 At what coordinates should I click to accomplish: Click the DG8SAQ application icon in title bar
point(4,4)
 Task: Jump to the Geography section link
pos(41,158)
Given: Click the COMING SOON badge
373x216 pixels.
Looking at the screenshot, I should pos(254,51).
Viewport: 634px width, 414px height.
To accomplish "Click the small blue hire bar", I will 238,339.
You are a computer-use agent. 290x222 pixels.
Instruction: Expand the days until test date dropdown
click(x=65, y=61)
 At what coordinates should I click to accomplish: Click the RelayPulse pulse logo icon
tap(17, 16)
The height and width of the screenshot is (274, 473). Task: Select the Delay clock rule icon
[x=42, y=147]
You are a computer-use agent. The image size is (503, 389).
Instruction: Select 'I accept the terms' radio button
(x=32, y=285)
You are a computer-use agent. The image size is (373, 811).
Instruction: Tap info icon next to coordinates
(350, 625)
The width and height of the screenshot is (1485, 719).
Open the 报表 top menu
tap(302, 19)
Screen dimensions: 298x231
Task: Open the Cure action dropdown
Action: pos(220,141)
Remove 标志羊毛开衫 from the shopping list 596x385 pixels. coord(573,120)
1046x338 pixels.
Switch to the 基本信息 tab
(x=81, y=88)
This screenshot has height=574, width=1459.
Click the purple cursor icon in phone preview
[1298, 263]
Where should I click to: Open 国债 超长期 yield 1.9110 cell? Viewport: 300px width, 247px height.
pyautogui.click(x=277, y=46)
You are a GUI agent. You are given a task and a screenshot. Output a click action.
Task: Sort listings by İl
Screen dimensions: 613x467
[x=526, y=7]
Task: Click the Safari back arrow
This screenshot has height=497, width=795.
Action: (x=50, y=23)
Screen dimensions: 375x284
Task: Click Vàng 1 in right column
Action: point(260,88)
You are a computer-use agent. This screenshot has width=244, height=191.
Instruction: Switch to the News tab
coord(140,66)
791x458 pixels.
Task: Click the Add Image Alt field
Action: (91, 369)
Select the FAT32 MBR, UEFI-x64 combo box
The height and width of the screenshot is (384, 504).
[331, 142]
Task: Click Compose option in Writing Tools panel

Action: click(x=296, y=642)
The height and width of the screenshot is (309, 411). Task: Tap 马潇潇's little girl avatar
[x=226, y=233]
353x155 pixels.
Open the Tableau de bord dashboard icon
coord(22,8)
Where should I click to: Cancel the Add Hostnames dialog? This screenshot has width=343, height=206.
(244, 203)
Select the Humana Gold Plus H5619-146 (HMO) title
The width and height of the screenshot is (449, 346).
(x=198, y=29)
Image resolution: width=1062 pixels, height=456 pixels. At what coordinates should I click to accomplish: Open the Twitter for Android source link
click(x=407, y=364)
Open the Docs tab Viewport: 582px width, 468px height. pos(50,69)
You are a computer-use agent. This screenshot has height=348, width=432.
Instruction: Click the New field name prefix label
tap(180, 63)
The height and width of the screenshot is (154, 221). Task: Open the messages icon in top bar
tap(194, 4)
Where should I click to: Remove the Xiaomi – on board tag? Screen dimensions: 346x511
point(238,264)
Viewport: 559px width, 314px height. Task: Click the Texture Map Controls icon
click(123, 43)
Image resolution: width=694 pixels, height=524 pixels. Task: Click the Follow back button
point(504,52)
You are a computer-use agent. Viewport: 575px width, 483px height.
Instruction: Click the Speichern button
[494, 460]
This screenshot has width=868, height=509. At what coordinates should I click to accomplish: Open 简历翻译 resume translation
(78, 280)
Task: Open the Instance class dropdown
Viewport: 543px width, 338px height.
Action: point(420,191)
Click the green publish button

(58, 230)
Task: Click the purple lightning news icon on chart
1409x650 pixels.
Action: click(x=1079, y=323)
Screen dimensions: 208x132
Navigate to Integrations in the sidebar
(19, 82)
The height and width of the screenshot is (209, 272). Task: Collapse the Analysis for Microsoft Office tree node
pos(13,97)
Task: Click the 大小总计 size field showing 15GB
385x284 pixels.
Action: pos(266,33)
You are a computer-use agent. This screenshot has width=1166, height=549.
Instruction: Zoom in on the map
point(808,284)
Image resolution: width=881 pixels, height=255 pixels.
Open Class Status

::::::

Goal of the exercise:
Output the data above without altering a line.

Written answer:
 At what coordinates should I click to accomplish: Click the DG8SAQ application icon in title bar
point(4,4)
 Task: Jump to the Geography section link
pos(41,158)
Given: Click the COMING SOON badge
373x216 pixels.
Looking at the screenshot, I should pos(254,51).
Viewport: 634px width, 414px height.
To accomplish "Click the small blue hire bar", I will 238,339.
You are a computer-use agent. 290x222 pixels.
Instruction: Expand the days until test date dropdown
click(x=65, y=61)
 At what coordinates should I click to accomplish: Click the RelayPulse pulse logo icon
tap(17, 16)
The height and width of the screenshot is (274, 473). Task: Select the Delay clock rule icon
[x=42, y=147]
You are a computer-use agent. The image size is (503, 389).
Instruction: Select 'I accept the terms' radio button
(x=32, y=285)
You are a computer-use agent. The image size is (373, 811).
Instruction: Tap info icon next to coordinates
(350, 625)
The width and height of the screenshot is (1485, 719).
Open the 报表 top menu
tap(302, 19)
Screen dimensions: 298x231
Task: Open the Cure action dropdown
Action: pos(220,141)
Remove 标志羊毛开衫 from the shopping list 596x385 pixels. coord(573,120)
1046x338 pixels.
Switch to the 基本信息 tab
(x=81, y=88)
This screenshot has height=574, width=1459.
Click the purple cursor icon in phone preview
[1298, 263]
Where should I click to: Open 国债 超长期 yield 1.9110 cell? Viewport: 300px width, 247px height.
pyautogui.click(x=277, y=46)
You are a GUI agent. You are given a task and a screenshot. Output a click action.
Task: Sort listings by İl
Screen dimensions: 613x467
[x=526, y=7]
Task: Click the Safari back arrow
This screenshot has height=497, width=795.
Action: (x=50, y=23)
Screen dimensions: 375x284
Task: Click Vàng 1 in right column
Action: point(260,88)
You are a computer-use agent. This screenshot has width=244, height=191.
Instruction: Switch to the News tab
coord(140,66)
791x458 pixels.
Task: Click the Add Image Alt field
Action: (91, 369)
Select the FAT32 MBR, UEFI-x64 combo box
The height and width of the screenshot is (384, 504).
[331, 142]
Task: Click Compose option in Writing Tools panel

Action: click(x=296, y=642)
The height and width of the screenshot is (309, 411). Task: Tap 马潇潇's little girl avatar
[x=226, y=233]
353x155 pixels.
Open the Tableau de bord dashboard icon
coord(22,8)
Where should I click to: Cancel the Add Hostnames dialog? This screenshot has width=343, height=206.
(244, 203)
Select the Humana Gold Plus H5619-146 (HMO) title
The width and height of the screenshot is (449, 346).
(x=198, y=29)
Image resolution: width=1062 pixels, height=456 pixels. At what coordinates should I click to accomplish: Open the Twitter for Android source link
click(x=407, y=364)
Open the Docs tab Viewport: 582px width, 468px height. pos(50,69)
You are a computer-use agent. This screenshot has height=348, width=432.
Instruction: Click the New field name prefix label
tap(180, 63)
The height and width of the screenshot is (154, 221). Task: Open the messages icon in top bar
tap(194, 4)
Where should I click to: Remove the Xiaomi – on board tag? Screen dimensions: 346x511
point(238,264)
Viewport: 559px width, 314px height. Task: Click the Texture Map Controls icon
click(123, 43)
Image resolution: width=694 pixels, height=524 pixels. Task: Click the Follow back button
point(504,52)
You are a computer-use agent. Viewport: 575px width, 483px height.
Instruction: Click the Speichern button
[494, 460]
This screenshot has width=868, height=509. At what coordinates should I click to accomplish: Open 简历翻译 resume translation
(78, 280)
Task: Open the Instance class dropdown
Viewport: 543px width, 338px height.
Action: point(420,191)
Click the green publish button

(58, 230)
Task: Click the purple lightning news icon on chart
1409x650 pixels.
Action: click(x=1079, y=323)
Screen dimensions: 208x132
Navigate to Integrations in the sidebar
(19, 82)
The height and width of the screenshot is (209, 272). Task: Collapse the Analysis for Microsoft Office tree node
pos(13,97)
Task: Click the 大小总计 size field showing 15GB
385x284 pixels.
Action: pos(266,33)
You are a computer-use agent. This screenshot has width=1166, height=549.
Instruction: Zoom in on the map
point(808,284)
Image resolution: width=881 pixels, height=255 pixels.
Open Class Status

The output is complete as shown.